I'm still catching up on everyone else's post on the topic, so someone may have already covered this and I missed it. And I'm not certain I myself am going to hit on everything or give it the proper weight. I'm sort of just going to hit the highlights.
I think this is one of those "everyone's got their own good contribution to make", but I will add my two cents...!
So, one of the mysteries to me in the original game was always "If Magolor was a wizard, and actually GOOD at magic, why did he make Kirby do everything for him?"
Epilogue Magolor ends up having to go through parallel versions of the main game bosses one by one, fighting them on much more uneven ground than Kirby (w their friends) did. So in a way, the epilogue is about not just about a generic form of repentance for his actions, but him having to make up for what he put everyone through by going through all that again himself.
There is also an unspoken sort of journey to purify the Master Crown. The Fruit Fragments he collects are of a green apple. An unripe one. We don't know what kind of tree will grow from it. Good? Bad? Dependent on Magolor's choices?
We also see through his skill tree dialogue that, initially he talks about ways to weaponize his skills to make himself more evil and more threatening. But when you max them out, when Magolor has truly obtained the power he desires (through hard work and persistence) he begins thinking about his skills in a more utilitarian way. Can he use Dimensional Vanish to get home/travel to other worlds? Will max Trickery let him built a better theme park?

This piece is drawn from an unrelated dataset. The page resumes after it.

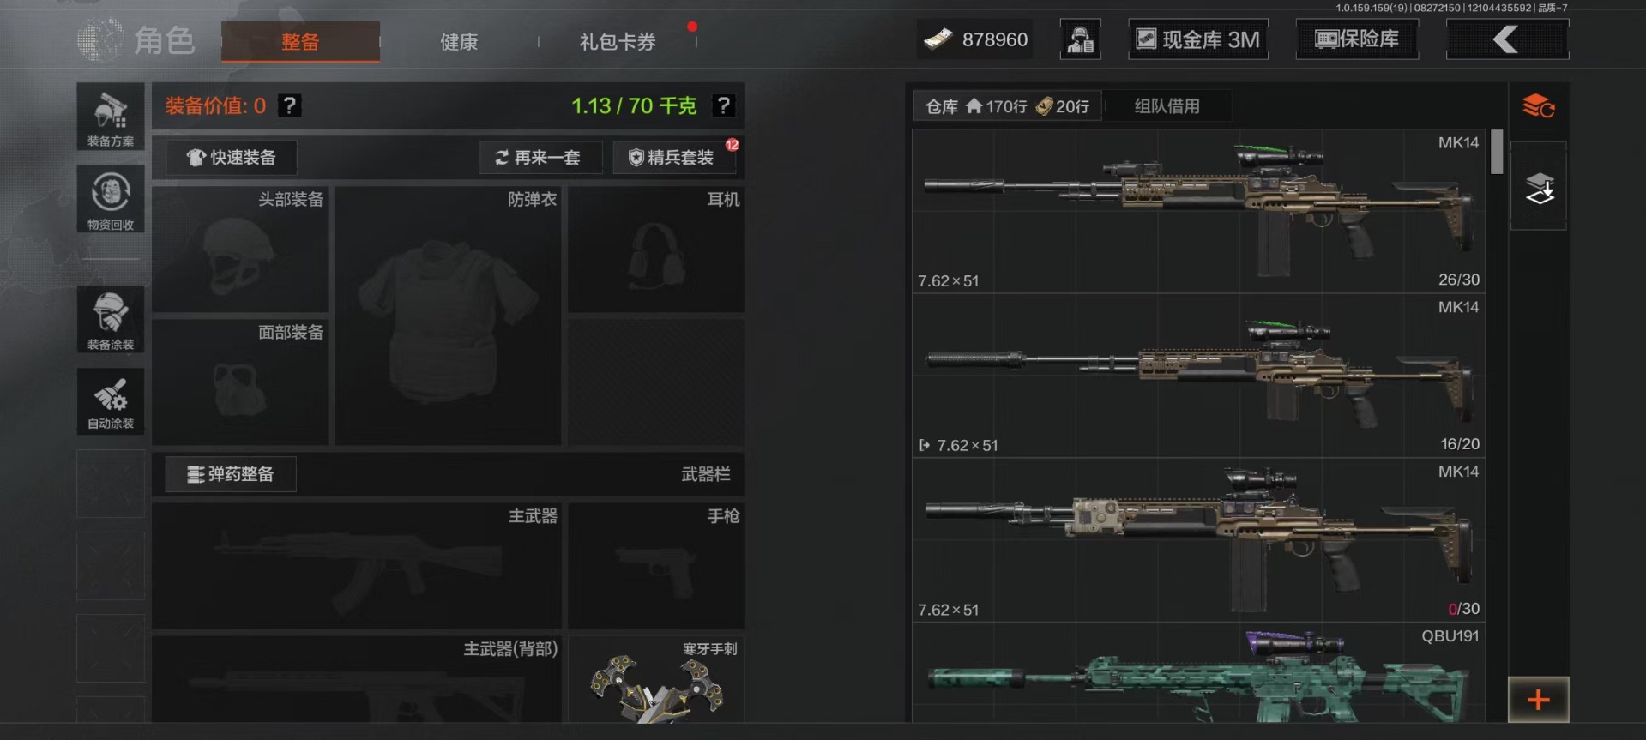
Task: Open the 弹药整备 ammo prep button
Action: click(231, 474)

Etc.
(Tbh, I'm working on a comparison of his EN vs JP skill tree dialogue and was still playing in Japanese while I was maxing things out, so apologies if he's evil all the way through in EN. He isn't in JP though!)
This last one is maybe considered a bit of a stretch but... if Magolor is NOT from Halcandra, well... you can take the things he did and argue that makes him a bit of a grave robber! The fact that he disguises himself as a legitimate Ancient Halcandran when he's very much not? And he even dresses like them specifically for the sake of fooling others? Err, I really don't want to get any further into this issue outside of mentioning it for the sake of moving this conversation forward, so let's get to the point.

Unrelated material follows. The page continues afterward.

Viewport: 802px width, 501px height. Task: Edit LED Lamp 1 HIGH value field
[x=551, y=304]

Even if his original intentions were just to create the galaxy's best amusement park, he USED Halcandra for his own convenience. And, assuming the fiery destruction we see in the opening of the fight with the Master Tree portrays the fall of Halcandra, then Magolor is basically made to "put up or shut up?" He "made his fakey-fake Halcandran bed and now he has to lay in it?" Or "If you're so Halcandran, then save it from the thing that destroyed it...?"
It works a little better and comes off a little nicer if we later find out he IS a very distant descendant of Halcandra, born from survivors of either the Jamba diaspora or escapees of the Galactic Nightmare. But there's something to be said about Magolor quite literally having to pick up the sword to fight for his "adopted" homeland.
I suppose what all that works out to is that the overarching narrative is not just repentance, but that making up for a lie takes serious effort. Magolor has to truly put in the (non-existent) legwork to redeem himself. And we see him show some real emotion (he's heavily implied to cry) after surviving the fight with the Tree Crown.
Speaking of the Tree Crown, you could also take some cues from its connection with the legendary version of Mistilteinn and the stuff with traveling down into the underworld!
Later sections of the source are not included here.